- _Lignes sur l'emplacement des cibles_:
——
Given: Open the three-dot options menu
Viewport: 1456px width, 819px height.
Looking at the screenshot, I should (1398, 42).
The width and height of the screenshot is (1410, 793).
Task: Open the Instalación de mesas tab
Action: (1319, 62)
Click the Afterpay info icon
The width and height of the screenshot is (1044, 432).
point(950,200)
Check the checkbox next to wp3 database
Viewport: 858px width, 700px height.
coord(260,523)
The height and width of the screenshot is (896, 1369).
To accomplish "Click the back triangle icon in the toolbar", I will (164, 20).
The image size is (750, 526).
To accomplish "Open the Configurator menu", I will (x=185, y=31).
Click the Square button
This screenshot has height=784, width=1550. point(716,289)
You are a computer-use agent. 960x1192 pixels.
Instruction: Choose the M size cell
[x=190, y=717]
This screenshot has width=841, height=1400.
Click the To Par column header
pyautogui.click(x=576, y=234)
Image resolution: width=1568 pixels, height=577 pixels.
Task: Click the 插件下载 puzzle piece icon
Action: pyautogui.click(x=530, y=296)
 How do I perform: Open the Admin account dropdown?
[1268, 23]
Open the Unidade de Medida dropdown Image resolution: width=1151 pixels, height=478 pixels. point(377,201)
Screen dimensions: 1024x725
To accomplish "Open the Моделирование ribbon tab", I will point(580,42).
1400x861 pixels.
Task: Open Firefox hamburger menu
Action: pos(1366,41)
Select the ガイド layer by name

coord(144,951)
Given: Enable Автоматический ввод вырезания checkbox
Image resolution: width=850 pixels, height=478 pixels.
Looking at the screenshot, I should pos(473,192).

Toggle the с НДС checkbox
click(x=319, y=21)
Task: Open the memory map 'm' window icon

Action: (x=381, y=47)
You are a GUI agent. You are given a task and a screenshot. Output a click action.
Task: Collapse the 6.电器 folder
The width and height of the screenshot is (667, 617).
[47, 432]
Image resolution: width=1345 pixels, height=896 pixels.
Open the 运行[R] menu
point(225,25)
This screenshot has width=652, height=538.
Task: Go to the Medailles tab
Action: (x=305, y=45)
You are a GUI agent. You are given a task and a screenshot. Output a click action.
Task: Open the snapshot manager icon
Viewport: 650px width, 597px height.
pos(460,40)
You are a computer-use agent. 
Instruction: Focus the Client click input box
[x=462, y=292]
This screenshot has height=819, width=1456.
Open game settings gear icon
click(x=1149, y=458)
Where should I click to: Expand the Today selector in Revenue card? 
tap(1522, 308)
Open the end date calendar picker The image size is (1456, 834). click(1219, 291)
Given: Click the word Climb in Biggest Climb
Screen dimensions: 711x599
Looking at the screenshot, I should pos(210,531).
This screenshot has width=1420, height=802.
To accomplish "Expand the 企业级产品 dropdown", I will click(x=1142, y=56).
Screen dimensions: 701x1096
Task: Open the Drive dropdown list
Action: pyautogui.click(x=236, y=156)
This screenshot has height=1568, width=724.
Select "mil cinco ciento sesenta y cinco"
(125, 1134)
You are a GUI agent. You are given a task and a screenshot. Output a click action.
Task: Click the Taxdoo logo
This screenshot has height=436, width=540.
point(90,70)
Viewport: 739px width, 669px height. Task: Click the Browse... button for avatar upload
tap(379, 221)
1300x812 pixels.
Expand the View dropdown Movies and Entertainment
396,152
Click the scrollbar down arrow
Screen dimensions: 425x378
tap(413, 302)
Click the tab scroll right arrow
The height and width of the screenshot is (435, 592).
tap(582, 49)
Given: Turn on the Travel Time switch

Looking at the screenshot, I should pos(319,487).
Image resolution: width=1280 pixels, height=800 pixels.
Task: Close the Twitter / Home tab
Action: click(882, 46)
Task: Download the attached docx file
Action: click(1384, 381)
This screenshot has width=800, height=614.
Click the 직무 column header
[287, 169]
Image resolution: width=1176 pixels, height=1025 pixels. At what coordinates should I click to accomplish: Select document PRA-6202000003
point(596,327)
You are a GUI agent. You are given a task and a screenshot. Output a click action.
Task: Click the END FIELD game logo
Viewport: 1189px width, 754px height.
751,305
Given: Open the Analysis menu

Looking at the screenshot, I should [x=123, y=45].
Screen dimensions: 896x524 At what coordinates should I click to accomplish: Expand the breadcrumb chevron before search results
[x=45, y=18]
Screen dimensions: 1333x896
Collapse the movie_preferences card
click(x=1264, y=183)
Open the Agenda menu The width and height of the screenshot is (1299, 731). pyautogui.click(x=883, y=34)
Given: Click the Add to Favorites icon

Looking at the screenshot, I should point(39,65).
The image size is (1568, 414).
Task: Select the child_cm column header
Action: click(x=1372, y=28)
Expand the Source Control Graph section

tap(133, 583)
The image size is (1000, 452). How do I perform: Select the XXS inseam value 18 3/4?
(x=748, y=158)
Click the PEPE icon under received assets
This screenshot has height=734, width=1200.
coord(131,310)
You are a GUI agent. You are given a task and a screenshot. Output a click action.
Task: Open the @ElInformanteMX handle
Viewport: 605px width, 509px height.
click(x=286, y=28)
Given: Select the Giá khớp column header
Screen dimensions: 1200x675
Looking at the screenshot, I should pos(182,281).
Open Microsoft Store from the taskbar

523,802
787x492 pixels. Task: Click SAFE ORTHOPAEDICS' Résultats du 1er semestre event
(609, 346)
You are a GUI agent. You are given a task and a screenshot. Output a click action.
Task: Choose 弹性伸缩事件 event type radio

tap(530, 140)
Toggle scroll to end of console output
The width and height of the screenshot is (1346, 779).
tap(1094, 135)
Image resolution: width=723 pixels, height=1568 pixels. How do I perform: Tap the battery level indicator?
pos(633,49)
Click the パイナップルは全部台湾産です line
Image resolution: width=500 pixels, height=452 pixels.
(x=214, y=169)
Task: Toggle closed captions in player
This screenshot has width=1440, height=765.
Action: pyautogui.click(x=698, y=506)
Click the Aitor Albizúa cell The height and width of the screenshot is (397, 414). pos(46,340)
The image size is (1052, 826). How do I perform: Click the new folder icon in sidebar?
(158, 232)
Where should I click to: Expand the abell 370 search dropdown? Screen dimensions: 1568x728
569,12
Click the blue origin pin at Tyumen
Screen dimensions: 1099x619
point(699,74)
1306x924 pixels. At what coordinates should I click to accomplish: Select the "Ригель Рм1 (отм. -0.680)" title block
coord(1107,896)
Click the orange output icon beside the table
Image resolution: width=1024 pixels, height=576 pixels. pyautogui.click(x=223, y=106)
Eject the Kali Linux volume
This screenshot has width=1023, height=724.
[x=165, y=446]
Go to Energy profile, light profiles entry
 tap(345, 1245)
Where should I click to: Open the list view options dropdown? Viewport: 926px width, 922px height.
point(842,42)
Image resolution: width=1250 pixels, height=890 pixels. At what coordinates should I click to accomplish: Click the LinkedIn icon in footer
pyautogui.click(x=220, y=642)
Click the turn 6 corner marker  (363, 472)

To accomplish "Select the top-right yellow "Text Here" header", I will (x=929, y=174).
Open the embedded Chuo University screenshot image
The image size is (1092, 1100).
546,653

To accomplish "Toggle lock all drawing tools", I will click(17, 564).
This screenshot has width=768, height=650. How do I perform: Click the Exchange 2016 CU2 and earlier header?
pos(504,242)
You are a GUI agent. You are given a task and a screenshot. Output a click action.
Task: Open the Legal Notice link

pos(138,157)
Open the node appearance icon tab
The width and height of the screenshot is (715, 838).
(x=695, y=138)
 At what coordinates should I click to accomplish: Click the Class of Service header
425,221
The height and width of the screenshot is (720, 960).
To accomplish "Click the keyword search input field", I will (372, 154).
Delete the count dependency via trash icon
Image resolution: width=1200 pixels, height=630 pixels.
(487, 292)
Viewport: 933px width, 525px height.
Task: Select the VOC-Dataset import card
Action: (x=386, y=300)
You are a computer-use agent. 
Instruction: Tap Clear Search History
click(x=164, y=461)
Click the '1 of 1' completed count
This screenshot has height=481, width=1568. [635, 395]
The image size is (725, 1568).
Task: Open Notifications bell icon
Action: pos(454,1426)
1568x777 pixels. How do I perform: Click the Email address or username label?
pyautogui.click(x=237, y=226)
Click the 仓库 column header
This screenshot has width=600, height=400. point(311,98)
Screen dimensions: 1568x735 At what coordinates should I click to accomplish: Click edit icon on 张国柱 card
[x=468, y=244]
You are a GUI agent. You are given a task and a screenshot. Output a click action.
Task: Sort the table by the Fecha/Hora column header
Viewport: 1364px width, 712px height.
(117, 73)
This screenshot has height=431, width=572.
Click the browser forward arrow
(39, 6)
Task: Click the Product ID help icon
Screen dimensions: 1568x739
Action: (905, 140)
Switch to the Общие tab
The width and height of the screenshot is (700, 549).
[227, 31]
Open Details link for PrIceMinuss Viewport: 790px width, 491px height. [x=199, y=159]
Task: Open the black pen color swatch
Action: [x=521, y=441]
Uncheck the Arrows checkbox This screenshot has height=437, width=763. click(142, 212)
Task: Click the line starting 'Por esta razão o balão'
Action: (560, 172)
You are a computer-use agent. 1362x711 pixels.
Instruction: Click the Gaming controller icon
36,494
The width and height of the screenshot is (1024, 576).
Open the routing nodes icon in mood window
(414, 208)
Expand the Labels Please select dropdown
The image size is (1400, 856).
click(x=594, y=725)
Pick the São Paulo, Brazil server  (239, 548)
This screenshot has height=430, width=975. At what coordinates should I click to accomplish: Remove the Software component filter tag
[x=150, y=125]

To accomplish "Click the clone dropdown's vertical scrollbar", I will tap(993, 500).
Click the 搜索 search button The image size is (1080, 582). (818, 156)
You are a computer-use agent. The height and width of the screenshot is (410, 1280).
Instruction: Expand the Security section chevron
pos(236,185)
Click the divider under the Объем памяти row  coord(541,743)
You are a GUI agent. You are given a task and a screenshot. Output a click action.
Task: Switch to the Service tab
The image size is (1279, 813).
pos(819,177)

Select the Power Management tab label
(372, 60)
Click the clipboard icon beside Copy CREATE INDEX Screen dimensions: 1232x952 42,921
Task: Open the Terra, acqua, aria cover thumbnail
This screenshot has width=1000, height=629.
——
- _CONSIGNE_:
Veuillez renvoyer telles quelles les lignes qui commencent à celle contenant « Given: Open the Analysis menu » et se terminent à celle contenant « Open the Agenda », ces deux lignes comprises.

- _RÉPONSE ATTENDUE_:
Given: Open the Analysis menu

Looking at the screenshot, I should [x=123, y=45].
Screen dimensions: 896x524 At what coordinates should I click to accomplish: Expand the breadcrumb chevron before search results
[x=45, y=18]
Screen dimensions: 1333x896
Collapse the movie_preferences card
click(x=1264, y=183)
Open the Agenda menu The width and height of the screenshot is (1299, 731). pyautogui.click(x=883, y=34)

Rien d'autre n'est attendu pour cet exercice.